From luxury vacations to underarm sweat patches, the products and services featured in gifting suites and gift bags during award season can be pricey, trendy, or just plain quirky. Here, the suite producers who handle major events like the Emmys, Grammys, and more let the cat out of the (gift) bag and offer a peek inside the curation process.
How are the gifts selected?
“We are always looking for an eclectic mix of fabulous and functional,” explained L.A.-based marketing company Distinctive Assets founder Lash Fary, who just completed his 20th year producing the official backstage lounge for the Grammys, which included ReFa's Japanese micro-current beauty rollers, 23andMe DNA testing kits, Good Girl Chocolate, and more.
“There are so many different types of people who receive our gifts; we like there to be something for everyone. Inclusion isn’t just about the retail price point, it’s also about whether it is an item that would be used and appreciated. These are folks who have access to everything and can afford to buy anything they want, so we just want this to be fun for them…. Hopefully we are also introducing them to some new brands and experiences they wouldn’t otherwise know about.”

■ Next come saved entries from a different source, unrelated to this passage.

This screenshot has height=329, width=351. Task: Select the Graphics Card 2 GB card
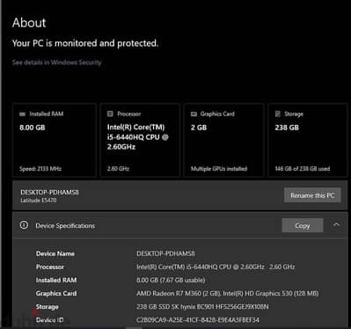pos(223,140)

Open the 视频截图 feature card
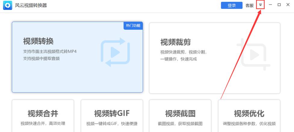[180, 116]
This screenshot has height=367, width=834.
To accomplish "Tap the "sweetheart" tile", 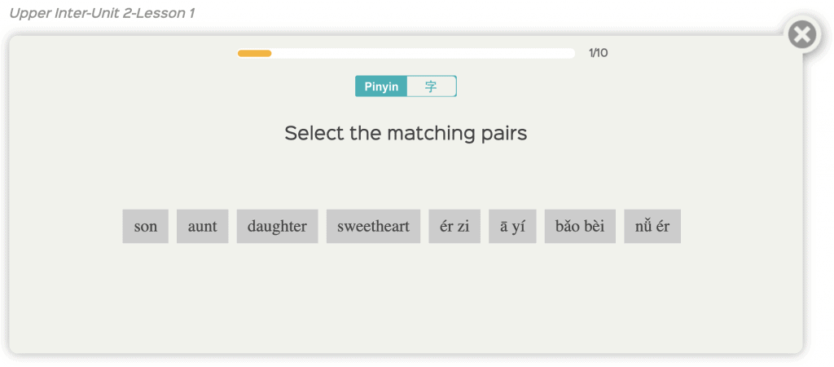I will [x=373, y=227].
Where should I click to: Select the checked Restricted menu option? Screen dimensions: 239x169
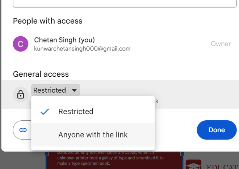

Karen Wood, president and founder of Backstage Creations in L.A., conceived of the gift suite concept back in 1994, not as a marketing opportunity at first, but as a way to lure in talent who were notorious for being late to rehearsal. She has since become one of the top gifting suite producers in the industry, handling award shows like the Emmys, SAG Awards, the MTV Movie Awards, and the upcoming iHeartRadio Music Awards, which take place on March 14 at the Microsoft Theater in Los Angeles. Wood explained that it’s not one size fits all when it comes to award show gifting.
For example, “If you’re looking at something like iHeartRadio, you have a lot of musicians who are Top 40, very fashionable, very trendy; cutting-edge musicians tend to be a little bit more daring with their fashion choices than actors, so we definitely look at different types of designers for a music show than we would for a show like the Emmys, which is a black-tie show and maybe a bit more conservative when it comes to fashion.”
In addition to brand outreach, Wood said that her team does product research, scouting out popular brands and electronic gadgets at C.E.S. or at a fashion trade show in Las Vegas, as well as tracking what celebrities are posting about or what brands they are following on social media.
While there is no set formula for a successful award show gifting suite or gift bag, most contain a combination of fashion items, travel packages, beauty products, and of course celeb-friendly sunglasses. Wood said that her team has featured pairs from high-end brands like Ferragamo and Fendi, but new kid on the block Zenni Optical has been an instant fave among attendees.
“We’ve been surprised to see talent at everything from the Teen Choice Awards to the Emmys really responding well to it. So it’s not really about celebrities needing to wear the most well-known designers, they’re totally open to wearing something that may be more affordable and still look very fashionable.... Because with us, it’s never really about the price tag, it’s more about the fit.”
Zenni’s brand communications officer Sean Pate said that the brand has noticed “organic social love from V.I.P.s” who’ve taken the glasses home from award shows and posted them on their social media channels at a later date.
That type of exposure and celebrity product placement is why brands pay promotional fees to be included in the suites and gift bags. Interestingly, Wood said that luxe travel packages, which are a staple item, “play well with the media, even though most of the celebrities don’t redeem [the voucher] or take the trip that is offered to them,” but it’s a “sexy, high-end item that gets talked about a lot.”
Another item that’s been receiving a lot of, well, buzz, especially in L.A., is cannabis. “This year, we are so excited about the legalization of cannabis in California so we will be including a number of items in that category to the top Oscar nominees in their 'Everyone Wins' gift bag like infused edibles from Coda Signature and a V.I.P. membership to MOTA, L.A.’s first cannabis-friendly exclusive club,” Fary said. “But there are quite a few regulations surrounding distribution of cannabis so we are treading lightly this year as we dip our toe into those waters.”
Navigating the tricky environment of award show gifting is not new to Fary though. In 2016, the Academy of Motion Picture Arts and Sciences filed a lawsuit against Distinctive Assets over the gift bags because of trademark issues; the suit was resolved and Oscars branding was removed from the bags, which have a six-figure value and are sent to nominees during the week leading up to the ceremony.
What are some gifting gaffes?
Wood, who only handles official gifting suites, said that she won’t feature competitive brands that might dilute the show’s sponsorships. “All of the products that we have in our suites are vetted through the producers, so we ensure that they are not competitive with advertisers or sponsors, and it’s not a conflict for them. We also make sure the products are appropriate for the caliber of celebrities.”
In terms of risqué products, Fary has learned to play it safe. “We shy away from anything overtly sexual in nature. Though we used to include those items, they became a press obsession and detracted from the overall messaging of the gift bag.”